Oehmke, Jahrgang 1974, hat als Reporter schon bewiesen, dass er preiswürdiges Talent fürs Schreiben besitzt und fürs sezierende Beobachten. Über die „Toten Hosen“ schrieb er das Buch „Am Anfang war der Lärm.“
Jetzt gilt sein Augenmerk den fiktiven Schönwalds, die er in den Mittelpunkt seines wuchtigen Familienepos‘ stellt.
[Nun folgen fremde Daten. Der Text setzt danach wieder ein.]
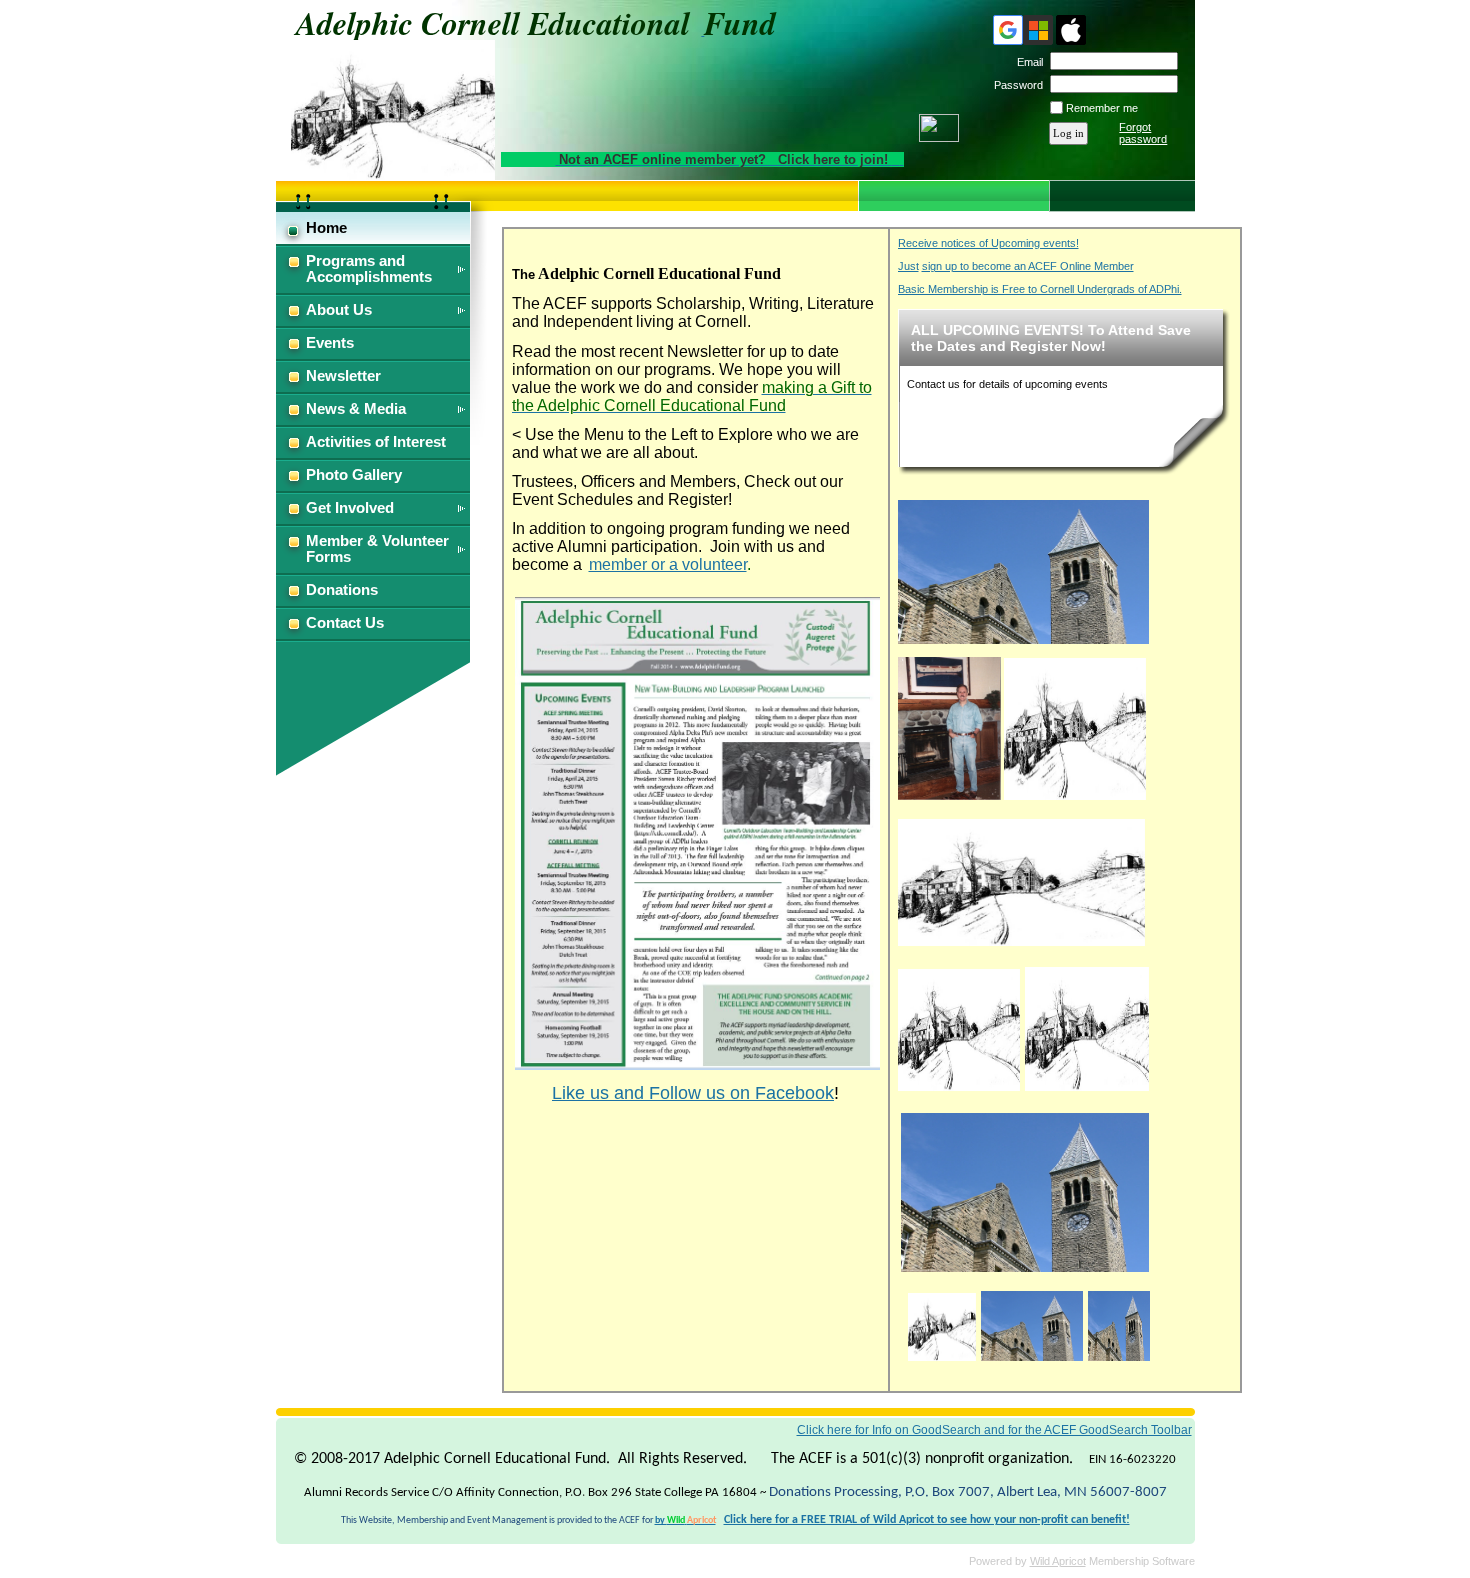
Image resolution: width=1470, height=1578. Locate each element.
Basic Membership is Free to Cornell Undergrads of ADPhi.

Wie einst den Buddenbrooks (mit denen der Autor unverhohlen liebäugelt) droht auch dieser Familie der Verfall – im Falle der Schönwalds durch ihr Schweigen.
Unglückliche Erwachsenenleben
Allen Schweigenden voran die Eltern: Vater Hans-Harald, pensionierter Oberstaatsanwalt, und vor allem Mutter Ruth, die sich von Ehemann und drei Kindern um die verdiente Karriere als Literaturprofessorin gebracht sieht. Sie verschweigt eine frühe Affäre, er einen späten Therapieversuch.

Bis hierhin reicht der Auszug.